Mercedes Serna Arnaiz

La poesía de los siglos XVI y XVII en las colonias va ligada a los pormenores de la vida social y al ceremonial regio. Los certámenes y sociedades literarias pasaron pronto al Nuevo Mundo y son frecuentes desde finales del siglo XVI. El verso se pone al servicio del culto civil o religioso y vive institucionalizado a través de celebraciones o adhesiones. Es una poesía marcada por el artificio. En Santo Domingo, México o Lima surgen grandes grupos de versificadores.

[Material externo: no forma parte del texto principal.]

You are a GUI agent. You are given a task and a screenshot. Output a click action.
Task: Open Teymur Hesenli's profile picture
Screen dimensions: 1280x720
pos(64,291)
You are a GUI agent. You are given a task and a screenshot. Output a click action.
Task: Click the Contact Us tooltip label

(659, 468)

Al hacer referencia al certamen poético de 1585, Bernardo Balbuena, por ejemplo, habla hasta de trescientos poetas concursantes, alusión a la que cabe agregar la famosa frase de Hernán González de Eslava que en el «Coloquio diez y seis» de sus Coloquios espirituales y poesías sagradas (1610) escribió: «Ya te haces coplero; poco ganarás a poeta, que hay más que estiércol: busca otro oficio». Menéndez y Pelayo testimonia tal abundancia al hablar de la numerosa falange de poetas existentes en Perú.

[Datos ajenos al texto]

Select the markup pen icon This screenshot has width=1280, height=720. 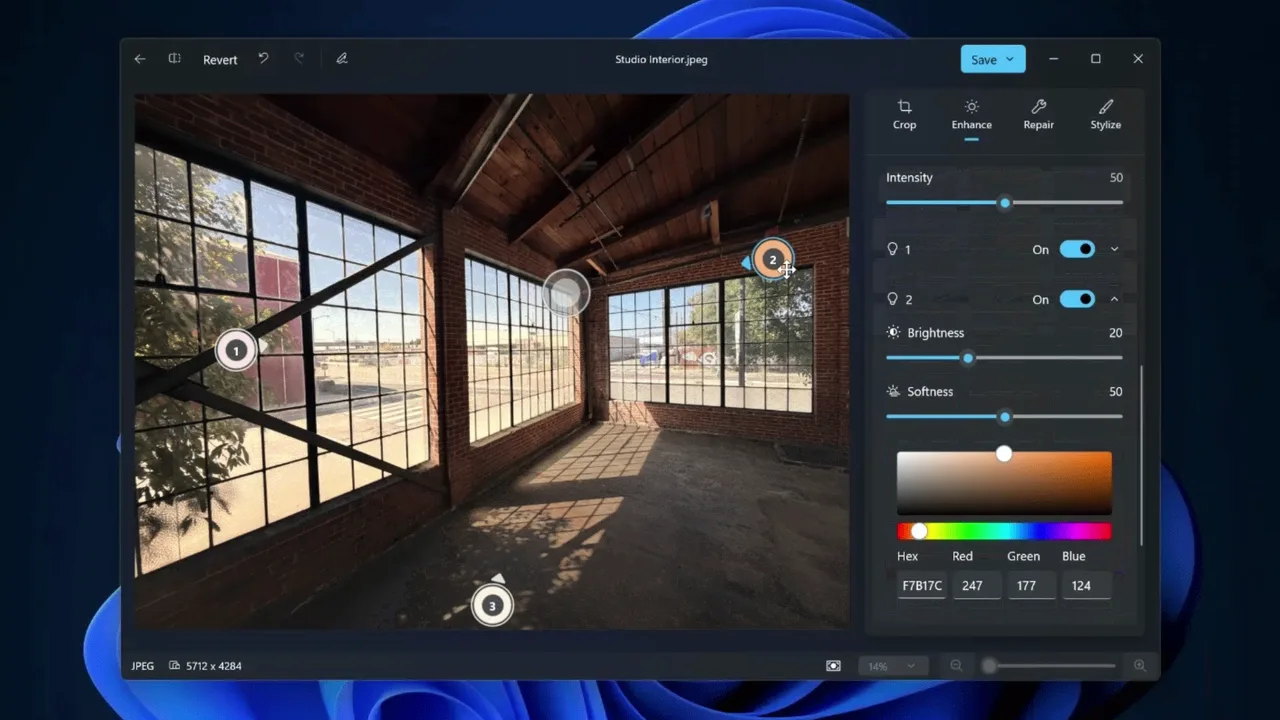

La poesía de los siglos XVI y XVII atiende, esencialmente, a dos corrientes poéticas: la popular o tradicional, de romances, letrillas y canciones, así como la culta, italianizante y latinizante. A la primera vertiente pertenece, entre otras, la obra de Hernán González de Eslava y a la segunda la del mexicano Francisco de Terrazas. No obstante hay que precisar que las tendencias popular y culta de la literatura colonial se inician a un mismo tiempo, es decir, actúan sincrónicamente.

Las primeras manifestaciones de la poesía popular del siglo XVI (romances, coplas) se recogen en las crónicas del Descubrimiento y conquista de América. El estudio del romancero en Hispanoamérica se inicia con el viaje de Menéndez Pidal en 1939 y la confirmación de la existencia de romances tradicionales en América. Los romances llegan a tierra americana tanto por tradición oral -a través de los soldados y conquistadores que cantan romances aprendidos de memoria- como por tradición escrita, a través de los cancioneros y romanceros que llegaron en abundancia a México y Perú y que se difundieron por otras regiones de América.

Los poetas del siglo XVI frecuentan el género romancístico. La importancia del romancero reside en haber sido la primera expresión poética en el Nuevo Mundo y en su extraordinaria difusión y en su asombrosa pervivencia. Por sus temas, los romances se pueden clasificar en romances indígenas, satíricos, eruditos, profanos, religiosos, filosóficos o amorosos. Hay muchos romances anónimos dirigidos a la conquista de Perú por parte de Pizarro, a las luchas entre almagristas y pizarristas. Estos romances dan cuenta del sentimiento popular ante los hechos o sucesos. El tono suele ser irónico, apasionado o rebelde contra los conquistadores españoles. Así, en la Guerra de las Salinas, Pedro de Cieza de León recoge la siguiente copla:

Almagro pide paz,

los Pizarros, guerra, guerra;

ellos todos morirán y otro mandará la tierra.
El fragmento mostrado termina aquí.